Authors: *Zhiyang Zhang, Ningcong Chen*

Part 1: Parallelized Gomuku environment Part 2: Monte Carlo Tree Search (MCTS) & Self-Play Part 3: Neural Network & MCTS

Code: https://github.com/Zhiyang-Z/AZ You can run play_gomoku.py to play with Gomoku in terminal. Trained parameters can be downloaded from here: AZ_gomoku_000984.zip

0. Intention

I think you're like me - astonished by AlphaZero, which defeated the world champion in Go, a game considered the most complex board game.

https://youtu.be/WXuK6gekU1Y?si=ngCG1fMyJuRm2qbv

This brought me mixed emotions - it feels like a shame that the smartest human brain was defeated by machine, diminishing the glory of human mind. But at the same time, I'm curious: How could this happen? What is the mechanism behind AlphaZero?

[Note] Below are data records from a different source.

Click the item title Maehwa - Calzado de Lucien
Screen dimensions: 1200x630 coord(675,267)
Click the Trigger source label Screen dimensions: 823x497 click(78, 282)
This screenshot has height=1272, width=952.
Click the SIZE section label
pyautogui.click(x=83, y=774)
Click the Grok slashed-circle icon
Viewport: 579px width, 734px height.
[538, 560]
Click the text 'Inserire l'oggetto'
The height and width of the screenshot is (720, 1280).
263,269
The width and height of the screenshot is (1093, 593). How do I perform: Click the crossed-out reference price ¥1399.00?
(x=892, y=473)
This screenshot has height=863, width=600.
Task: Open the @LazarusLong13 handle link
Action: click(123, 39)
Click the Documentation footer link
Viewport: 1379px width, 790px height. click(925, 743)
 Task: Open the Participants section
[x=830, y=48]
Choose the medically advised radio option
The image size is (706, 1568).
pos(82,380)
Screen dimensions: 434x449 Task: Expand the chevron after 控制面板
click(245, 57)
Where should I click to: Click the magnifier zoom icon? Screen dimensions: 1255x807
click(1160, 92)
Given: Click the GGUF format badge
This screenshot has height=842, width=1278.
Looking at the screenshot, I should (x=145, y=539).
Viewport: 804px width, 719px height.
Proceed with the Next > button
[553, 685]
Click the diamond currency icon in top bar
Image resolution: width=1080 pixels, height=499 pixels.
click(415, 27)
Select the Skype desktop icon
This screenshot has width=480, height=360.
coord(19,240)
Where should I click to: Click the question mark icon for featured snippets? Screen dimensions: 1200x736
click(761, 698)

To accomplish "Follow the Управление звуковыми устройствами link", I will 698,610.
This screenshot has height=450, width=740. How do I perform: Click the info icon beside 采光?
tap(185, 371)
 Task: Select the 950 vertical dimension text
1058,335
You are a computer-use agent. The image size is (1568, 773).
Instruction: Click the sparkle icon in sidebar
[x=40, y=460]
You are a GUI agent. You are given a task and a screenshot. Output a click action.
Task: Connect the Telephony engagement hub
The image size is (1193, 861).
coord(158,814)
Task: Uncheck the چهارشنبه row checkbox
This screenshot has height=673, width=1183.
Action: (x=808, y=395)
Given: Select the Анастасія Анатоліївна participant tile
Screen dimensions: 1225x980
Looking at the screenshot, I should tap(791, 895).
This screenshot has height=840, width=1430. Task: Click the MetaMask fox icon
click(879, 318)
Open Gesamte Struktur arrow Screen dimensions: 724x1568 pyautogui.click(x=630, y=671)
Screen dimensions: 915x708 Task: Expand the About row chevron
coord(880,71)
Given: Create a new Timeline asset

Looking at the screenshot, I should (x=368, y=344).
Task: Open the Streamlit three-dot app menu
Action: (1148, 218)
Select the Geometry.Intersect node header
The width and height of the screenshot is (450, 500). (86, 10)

What shocked me even more is that recently another AI, AlphaProof, won a silver medal in International Mathematical Olympiad (IMO). I studied Olympiad Math in high school, so I personally experienced the subtlety - some problems can take days just to understand the solution. How could a machine win a silver medal in its very first attempt?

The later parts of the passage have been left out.